▶ [Directions]: Write out the rows from the line containing "You are a GUI" up to and including the line containing "pos(581,130)", reproducing each line verbatim. Omit the pictures.

※ ※ ※

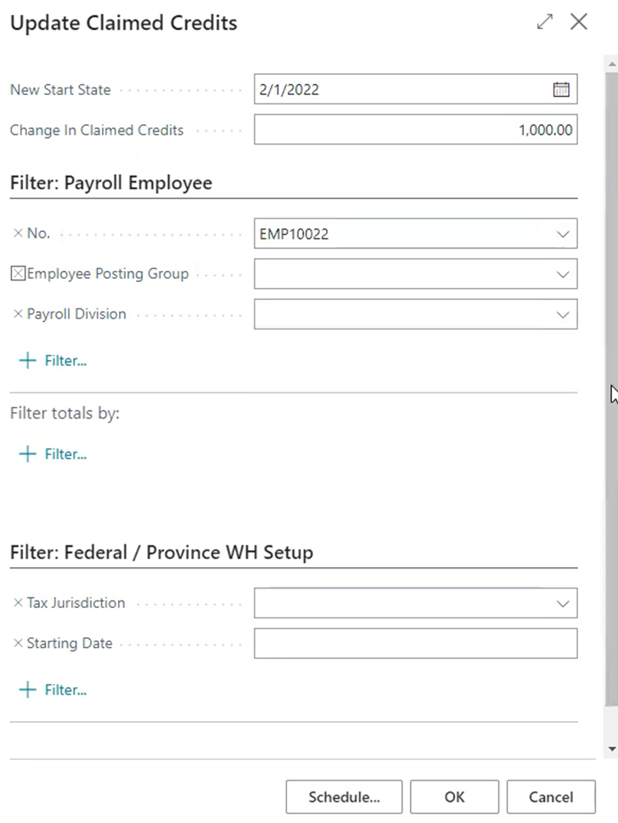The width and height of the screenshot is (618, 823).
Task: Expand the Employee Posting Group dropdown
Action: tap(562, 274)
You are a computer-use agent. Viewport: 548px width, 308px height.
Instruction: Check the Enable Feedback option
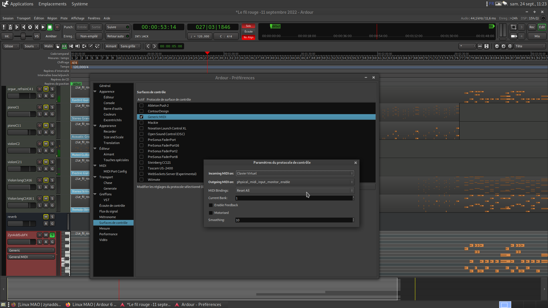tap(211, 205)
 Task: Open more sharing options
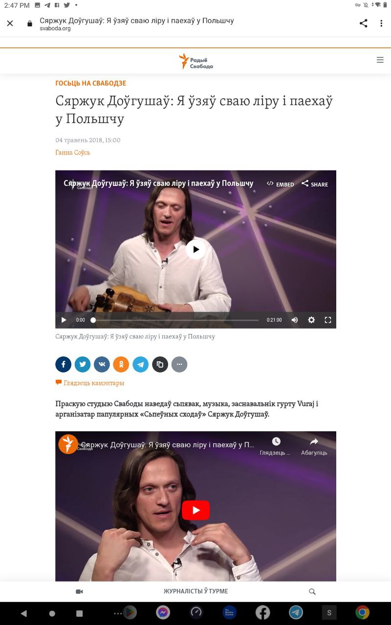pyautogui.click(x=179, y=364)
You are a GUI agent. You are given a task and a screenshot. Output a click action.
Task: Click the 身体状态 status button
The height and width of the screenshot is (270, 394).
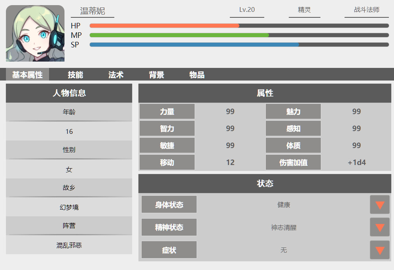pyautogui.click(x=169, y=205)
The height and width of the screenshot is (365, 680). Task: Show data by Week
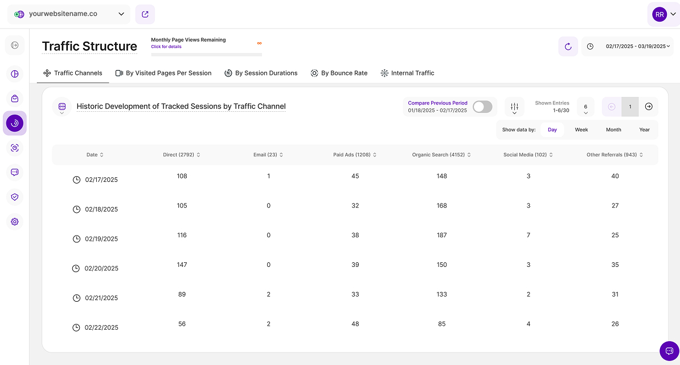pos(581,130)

※ ※ ※

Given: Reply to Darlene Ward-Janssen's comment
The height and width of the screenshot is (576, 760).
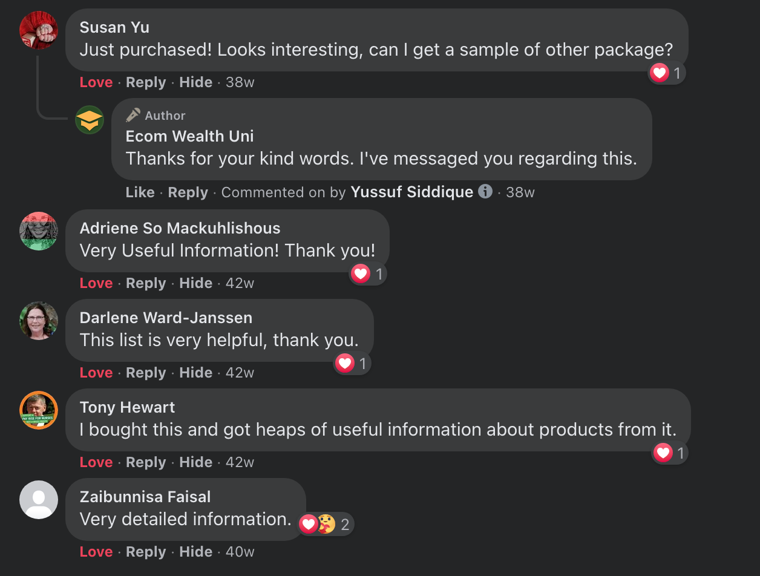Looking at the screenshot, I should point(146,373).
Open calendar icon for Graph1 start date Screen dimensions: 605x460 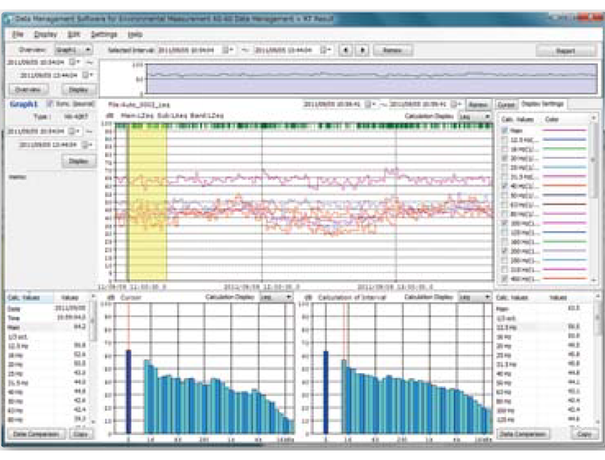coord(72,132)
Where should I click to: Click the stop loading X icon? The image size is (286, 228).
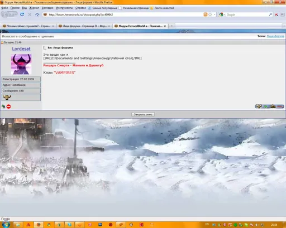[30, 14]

※ ※ ※

▶ [Correct result]:
You are a GUI agent. You are given a task and a screenshot. Output a click action.
Task: Click the 身体状态 status button
The height and width of the screenshot is (270, 394).
pyautogui.click(x=169, y=205)
The height and width of the screenshot is (365, 680). Task: Show data by Week
pos(581,130)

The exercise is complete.